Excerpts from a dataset
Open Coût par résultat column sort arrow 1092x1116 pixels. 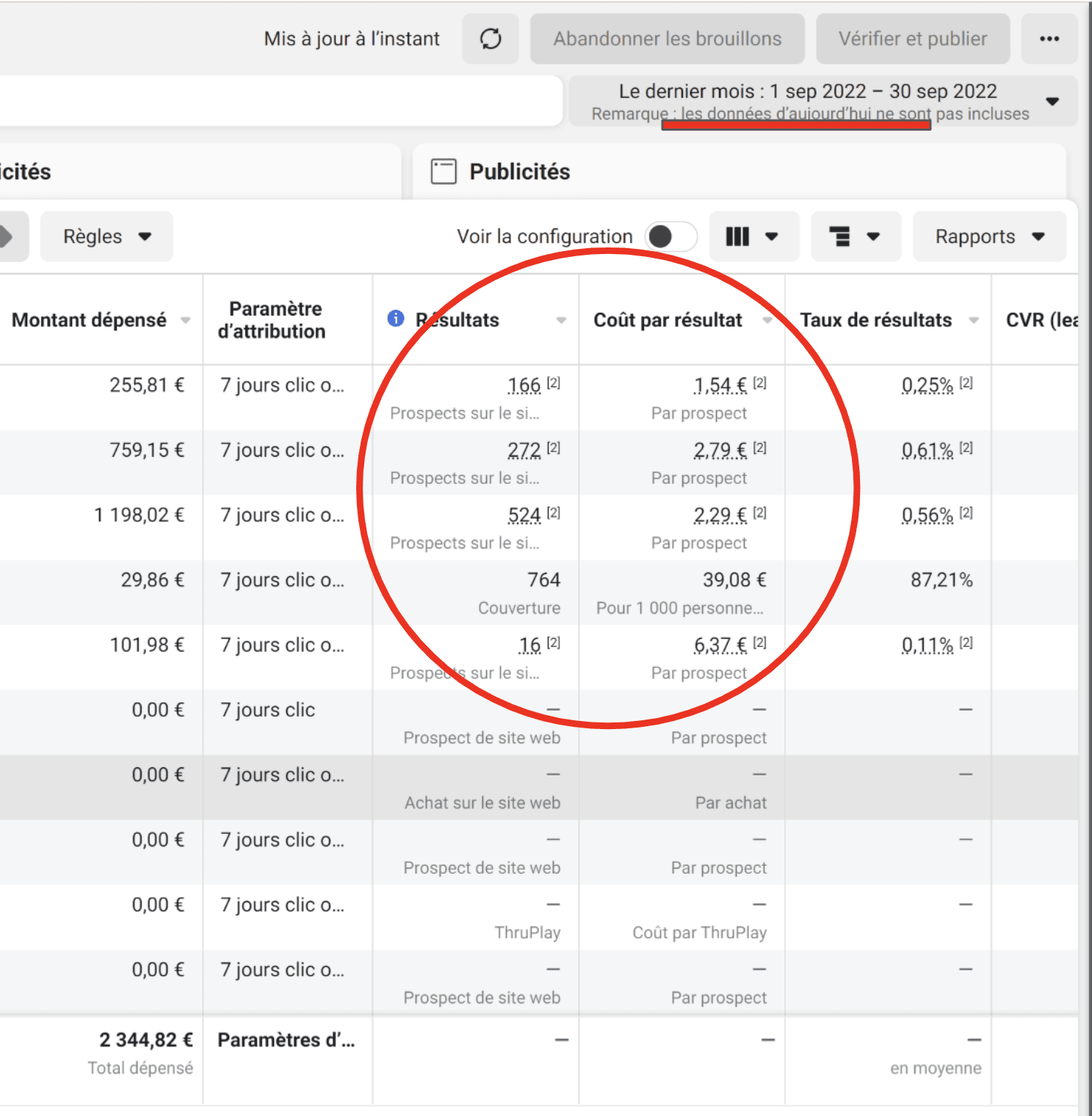767,320
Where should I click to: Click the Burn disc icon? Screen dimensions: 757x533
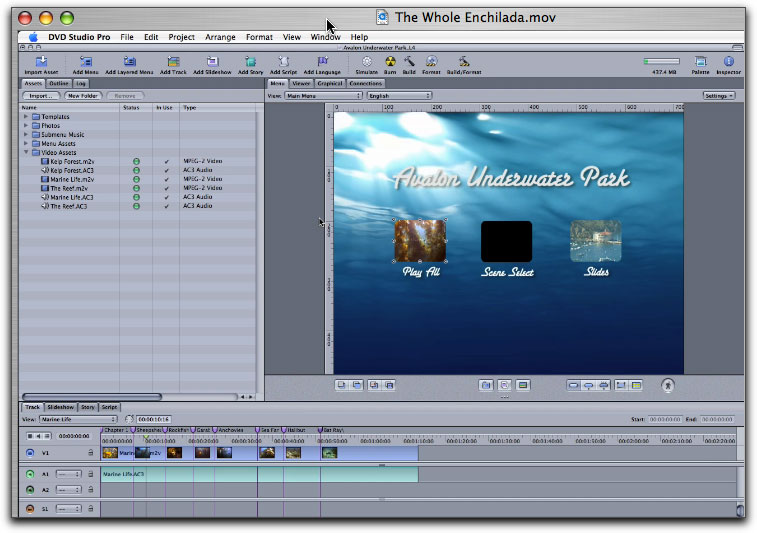pos(391,62)
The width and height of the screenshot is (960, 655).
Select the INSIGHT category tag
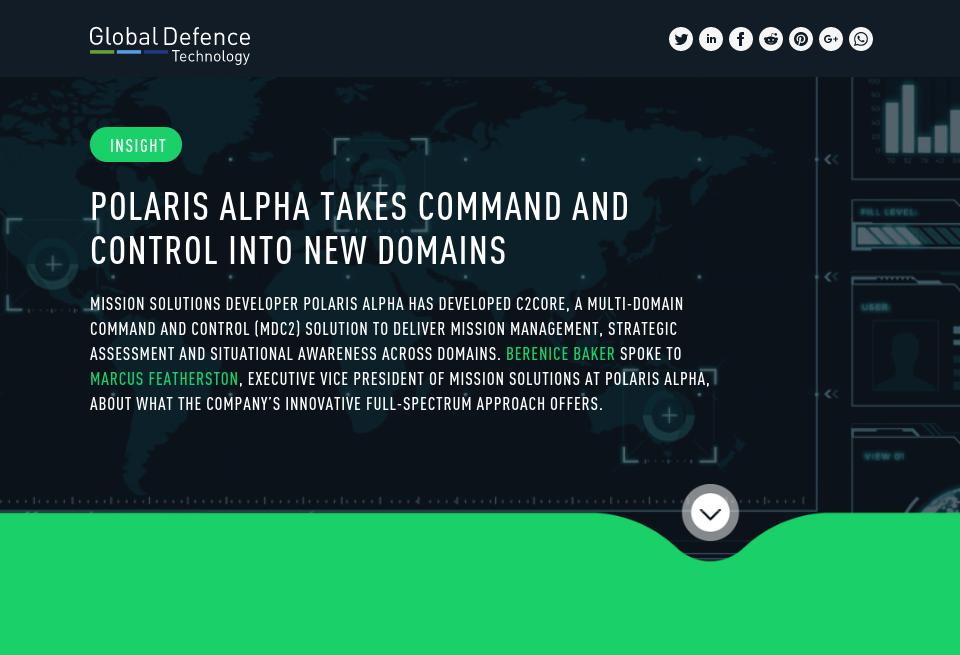[136, 144]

** EXERCISE AIM **
Write out nothing but the lines from the one with "Where should I" through the last line of the entries, exactly as they stand; pictures are not part of the copy.

** WRITTEN ANSWER **
Where should I click to: Click the Burn disc icon? Screen dimensions: 757x533
pos(391,62)
The width and height of the screenshot is (960, 655).
Select the INSIGHT category tag
[136, 144]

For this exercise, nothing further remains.